U.S. sales of Ford's F-Series rose a so-so 5% in the first quarter. But growth elsewhere could help power Ford past bullish expectations when it reports on Thursday. Image source: Ford Motor Company

Ford Motor Company (F 0.66%) will report its first-quarter earnings before the bell on Thursday, April 28. Here's a look at what to expect.

What Wall Street expects
Analysts polled by Thomson Reuters expect Ford to report earnings of $0.46 per share, double its $0.23 per-share result in the year-ago period, when Ford was hit by unfavorable exchange-rate swings and supplies of the then-new F-150 were still very tight.

The analysts expect Ford's revenue to come in at $35.76 billion, up 12.5% from a year ago, on incremental year-over-year sales increases in the U.S., Europe, and China (and a somewhat more stable exchange-rate environment).

What to watch for
In North America, fleet sales have been a concern. Ford's U.S. sales rose a nice 9% in the first quarter, but much of that gain was powered by a huge jump in sales to rental-car fleets. While some rental-fleet sales are considered a good thing, too many cause investors to worry: Not only are rental cars sold at big discounts, but they depress used-car prices (and thus increase leasing costs) when the rental companies dump them two or three years later.

Ford said the bump in rental-fleet sales was simply a matter of the timing of some deliveries, and that for the full year, rental car deliveries as a percentage of overall U.S. sales would be roughly flat versus 2015. We'll be looking for some more guidance and discussion around that point during the earnings call -- and we'll also be looking to see if all of those low-profit rental-car sales hurt Ford's operating margin in North America.

In South America, all eyes will once again be on Brazil, where a severe recession has crushed new-car sales in the region's most important market. Ford, like rival General Motors (GM -0.17%), has been a player in South America for decades and has major investments in the region, but those operations have been running deep in the red as of late. The Blue Oval lost $832 million in South America last year; can it improve on that result in 2016?

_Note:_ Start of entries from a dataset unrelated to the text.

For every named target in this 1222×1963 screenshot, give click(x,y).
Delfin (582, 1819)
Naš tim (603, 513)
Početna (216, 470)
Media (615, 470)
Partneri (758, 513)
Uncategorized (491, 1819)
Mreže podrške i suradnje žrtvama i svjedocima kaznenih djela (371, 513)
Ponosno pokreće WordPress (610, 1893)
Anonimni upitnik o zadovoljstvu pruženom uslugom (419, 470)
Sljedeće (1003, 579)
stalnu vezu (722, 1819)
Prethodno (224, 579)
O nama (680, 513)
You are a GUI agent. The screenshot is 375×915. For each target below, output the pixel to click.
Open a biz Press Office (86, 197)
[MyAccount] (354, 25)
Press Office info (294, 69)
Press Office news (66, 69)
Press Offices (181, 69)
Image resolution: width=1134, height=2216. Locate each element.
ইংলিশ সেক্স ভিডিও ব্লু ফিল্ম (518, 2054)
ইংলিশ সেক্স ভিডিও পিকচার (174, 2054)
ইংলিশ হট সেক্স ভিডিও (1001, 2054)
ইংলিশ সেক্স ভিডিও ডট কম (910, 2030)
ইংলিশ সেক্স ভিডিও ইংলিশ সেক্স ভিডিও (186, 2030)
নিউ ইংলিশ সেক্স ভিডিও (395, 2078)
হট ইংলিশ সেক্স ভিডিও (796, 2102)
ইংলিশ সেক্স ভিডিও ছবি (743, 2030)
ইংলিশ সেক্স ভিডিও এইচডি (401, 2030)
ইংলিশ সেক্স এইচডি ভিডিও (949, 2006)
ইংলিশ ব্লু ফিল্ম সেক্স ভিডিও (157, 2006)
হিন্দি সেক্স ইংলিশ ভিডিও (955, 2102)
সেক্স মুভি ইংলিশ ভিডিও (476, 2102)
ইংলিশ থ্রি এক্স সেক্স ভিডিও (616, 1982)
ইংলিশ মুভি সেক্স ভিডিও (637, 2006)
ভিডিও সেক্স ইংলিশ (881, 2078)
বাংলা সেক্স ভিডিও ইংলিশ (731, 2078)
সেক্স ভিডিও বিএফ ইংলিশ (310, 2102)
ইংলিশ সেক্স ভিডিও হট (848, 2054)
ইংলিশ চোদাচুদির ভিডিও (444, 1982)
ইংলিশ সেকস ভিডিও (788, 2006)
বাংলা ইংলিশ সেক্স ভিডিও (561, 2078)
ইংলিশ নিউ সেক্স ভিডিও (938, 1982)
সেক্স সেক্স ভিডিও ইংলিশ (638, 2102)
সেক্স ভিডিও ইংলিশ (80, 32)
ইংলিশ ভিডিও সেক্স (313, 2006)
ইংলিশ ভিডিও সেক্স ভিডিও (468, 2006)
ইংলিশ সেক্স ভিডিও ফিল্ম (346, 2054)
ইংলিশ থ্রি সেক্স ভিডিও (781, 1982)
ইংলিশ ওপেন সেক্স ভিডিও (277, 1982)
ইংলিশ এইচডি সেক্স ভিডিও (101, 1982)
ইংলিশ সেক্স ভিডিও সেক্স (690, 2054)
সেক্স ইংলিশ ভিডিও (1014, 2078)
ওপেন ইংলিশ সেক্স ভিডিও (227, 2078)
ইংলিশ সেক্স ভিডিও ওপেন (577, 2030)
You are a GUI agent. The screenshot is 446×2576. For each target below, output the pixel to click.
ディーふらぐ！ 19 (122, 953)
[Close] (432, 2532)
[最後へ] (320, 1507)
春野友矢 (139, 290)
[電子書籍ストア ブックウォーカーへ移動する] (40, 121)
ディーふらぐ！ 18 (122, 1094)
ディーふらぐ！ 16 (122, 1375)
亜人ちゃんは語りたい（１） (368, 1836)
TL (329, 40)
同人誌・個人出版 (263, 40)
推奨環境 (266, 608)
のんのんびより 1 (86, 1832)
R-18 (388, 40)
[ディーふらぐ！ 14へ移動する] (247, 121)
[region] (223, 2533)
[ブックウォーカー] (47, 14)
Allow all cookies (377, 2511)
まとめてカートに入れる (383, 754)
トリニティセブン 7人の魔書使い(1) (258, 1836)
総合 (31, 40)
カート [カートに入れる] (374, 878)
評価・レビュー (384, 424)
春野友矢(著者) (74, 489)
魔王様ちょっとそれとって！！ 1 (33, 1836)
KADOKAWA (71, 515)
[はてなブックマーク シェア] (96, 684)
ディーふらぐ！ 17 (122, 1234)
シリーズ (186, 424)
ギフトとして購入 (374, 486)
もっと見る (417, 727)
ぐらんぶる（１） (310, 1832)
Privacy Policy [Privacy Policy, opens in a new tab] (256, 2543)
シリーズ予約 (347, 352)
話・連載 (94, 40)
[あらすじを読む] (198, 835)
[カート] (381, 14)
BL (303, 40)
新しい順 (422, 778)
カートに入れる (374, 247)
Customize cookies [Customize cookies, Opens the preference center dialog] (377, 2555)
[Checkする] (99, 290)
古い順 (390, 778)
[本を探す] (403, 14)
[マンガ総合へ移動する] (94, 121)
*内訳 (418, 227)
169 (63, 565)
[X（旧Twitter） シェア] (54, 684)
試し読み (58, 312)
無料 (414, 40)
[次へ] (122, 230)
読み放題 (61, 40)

Ford managed a small profit in Europe last year after several years of steep losses. But new Ford Europe chief Jim Farley wasn't satisfied: The company announced another round of restructuring in the region, and is adding more products (read: SUVs) to its regional portfolio in an effort to boost sales and margins. Farley and CEO Mark Fields have set a long-term target of 6% to 8% for operating margins in Europe -- an ambitious target after the last few years. Ford's sales in Europe rose 8.4% in the first quarter, outpacing the overall market -- we'll be looking to see how well that sales gain translated into profit.

Global sales of high-profit Ford performance cars like the Mustang were quite strong in the first quarter. That could lift margins. Image source: Ford Motor Company

Results in Ford's Asia Pacific region are dominated by its fast-growing operations in China. The new-car market in China has been slowing, and global auto brands are coming under increasing pressure from low-priced domestic Chinese alternatives. But some segments are still hot -- namely crossover SUVs, a Ford strength.

Ford's sales in China were up 14% in the first quarter, driven largely by big gains for familiar SUV models such as the Kuga (twin to the Escape), Edge, and Explorer. Sales of Ford's SUVs as a group were up 38% in the first quarter form a year ago, more than offsetting a sagging commercial-vehicle market (where Ford is also a significant player). A year ago, Ford earned $360 million from its two Chinese joint ventures. We'll be looking to see if Ford managed to find year-over-year growth despite pricing pressures.

The upshot: Global growth is slowing, but Ford should post a good quarter
I think there's likely to be a fair amount of good news in Thursday's report. I think Ford is likely to beat Wall Street's $0.46 per-share profit estimate by a few pennies, as profit margins in China and losses in South America both come in a bit better than analysts expect.